DESCRIPTION OF THE TASK: Return only the lines from the one that contains "Given: Click the No value under WiFi Embedded" through the last line of the records below, exactly as they stand. Pictures are not part of the copy.

EXERCISE DATA:
BEGIN

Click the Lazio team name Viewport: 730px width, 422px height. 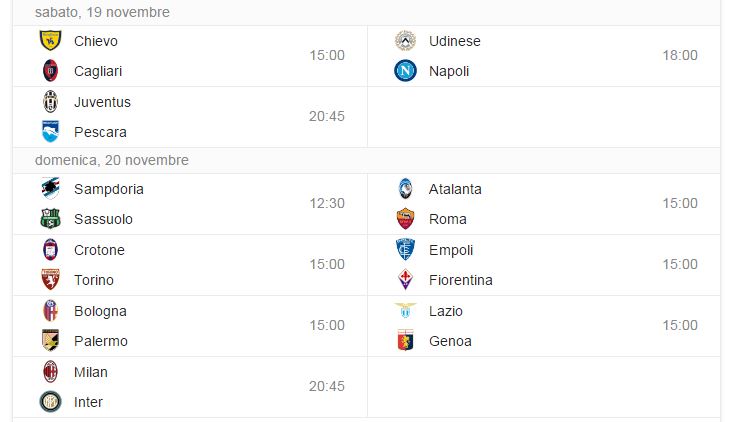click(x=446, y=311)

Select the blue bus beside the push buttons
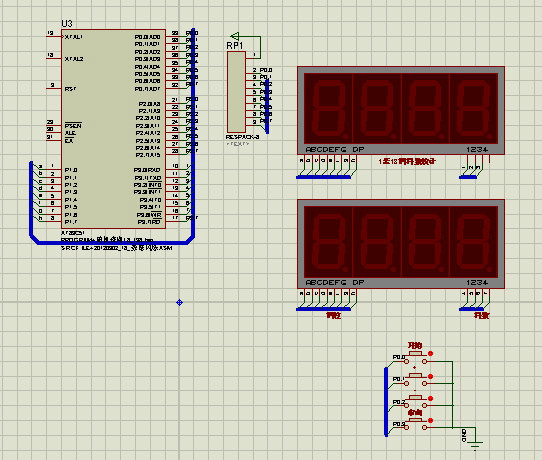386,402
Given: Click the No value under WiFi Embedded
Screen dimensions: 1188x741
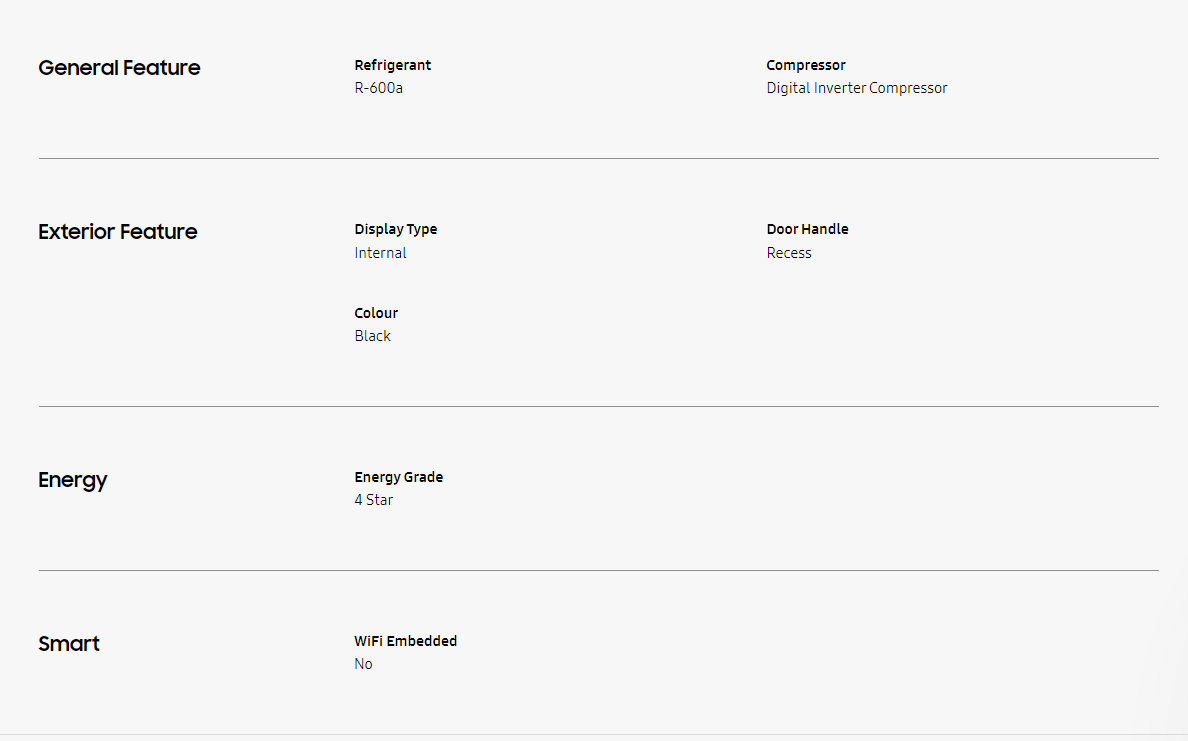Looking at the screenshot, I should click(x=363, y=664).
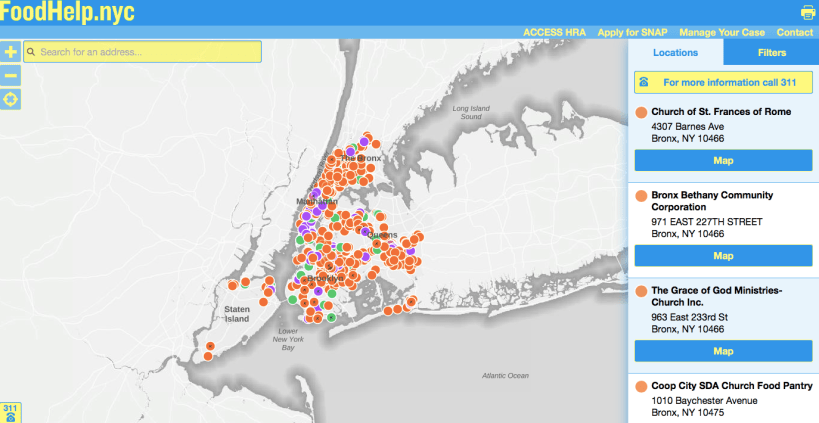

END

RESPONSE TO THIS TASK:
Given: Click the No value under WiFi Embedded
Screen dimensions: 1188x741
Looking at the screenshot, I should click(x=363, y=664).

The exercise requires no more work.